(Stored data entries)
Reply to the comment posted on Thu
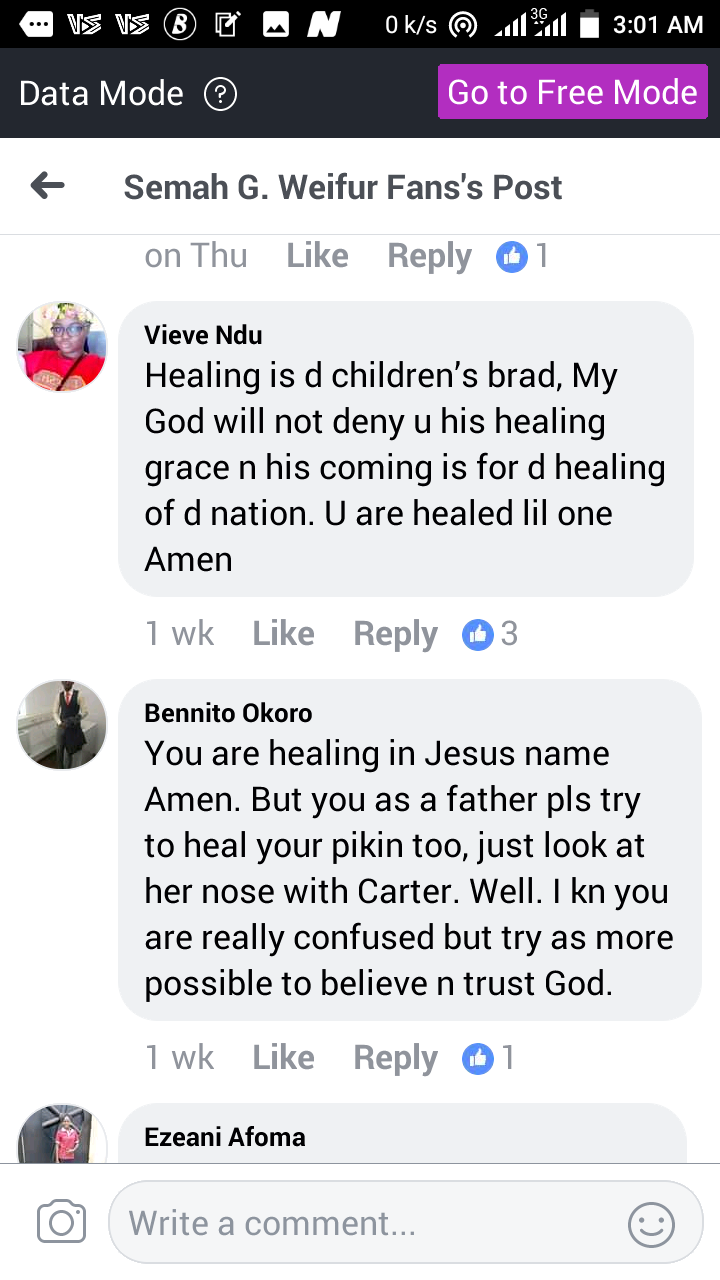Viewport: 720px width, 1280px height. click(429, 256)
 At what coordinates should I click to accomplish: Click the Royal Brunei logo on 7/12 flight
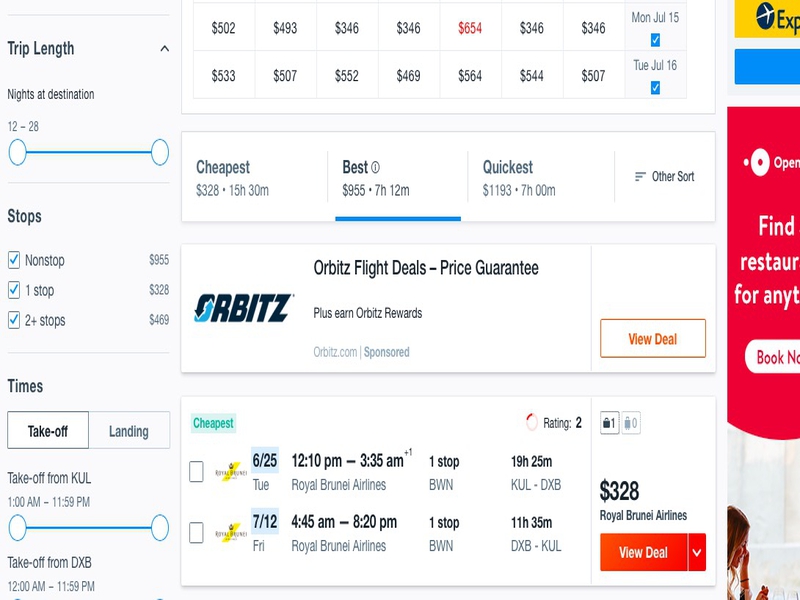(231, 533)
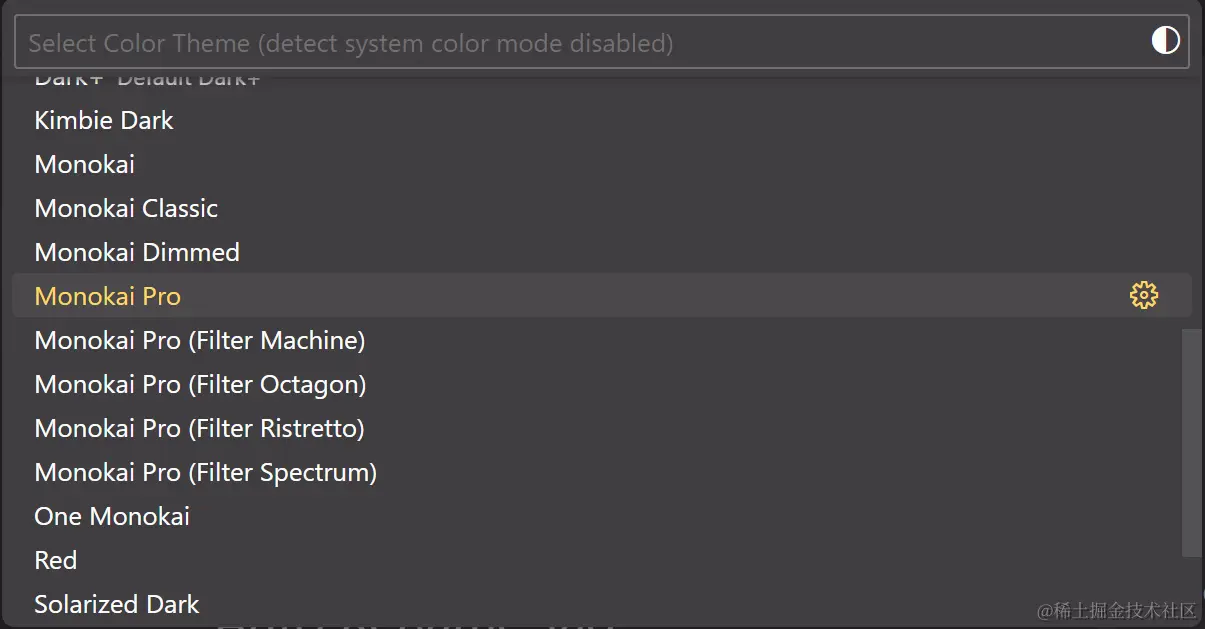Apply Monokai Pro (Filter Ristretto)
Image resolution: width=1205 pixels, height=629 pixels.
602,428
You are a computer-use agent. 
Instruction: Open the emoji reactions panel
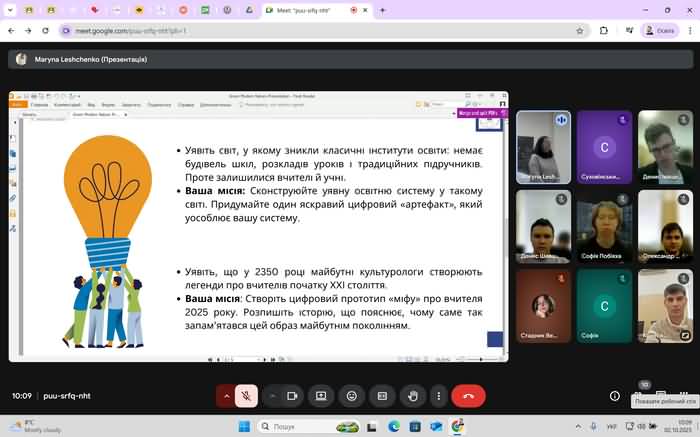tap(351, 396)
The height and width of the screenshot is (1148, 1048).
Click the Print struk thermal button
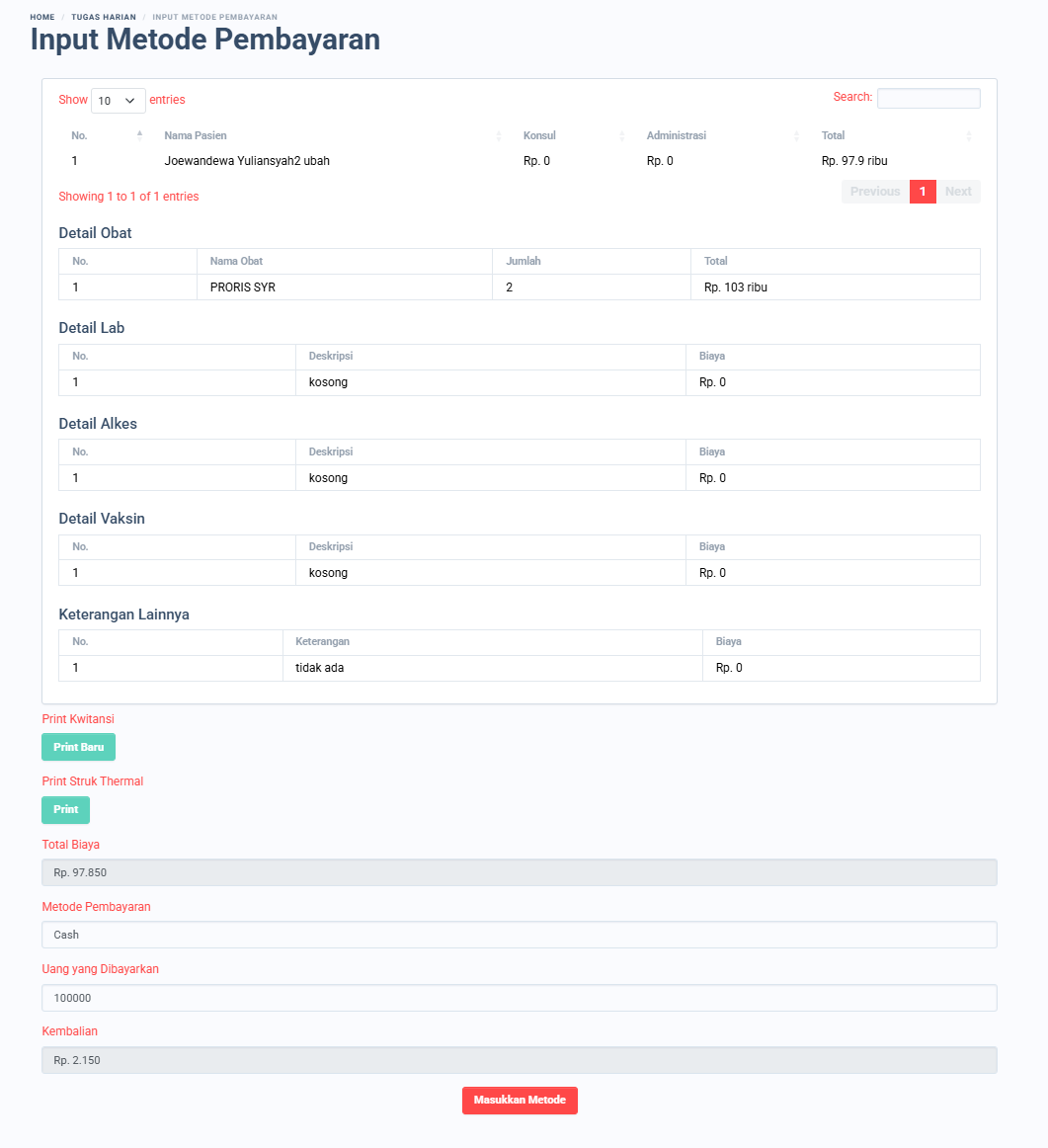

**Assigned task**
Retype the lines exactly. Begin at the one that holds "The height and", stop at the last line of the entries above, and drop the pictures.

**Solution to the problem**
The height and width of the screenshot is (1148, 1048).
Click the Print struk thermal button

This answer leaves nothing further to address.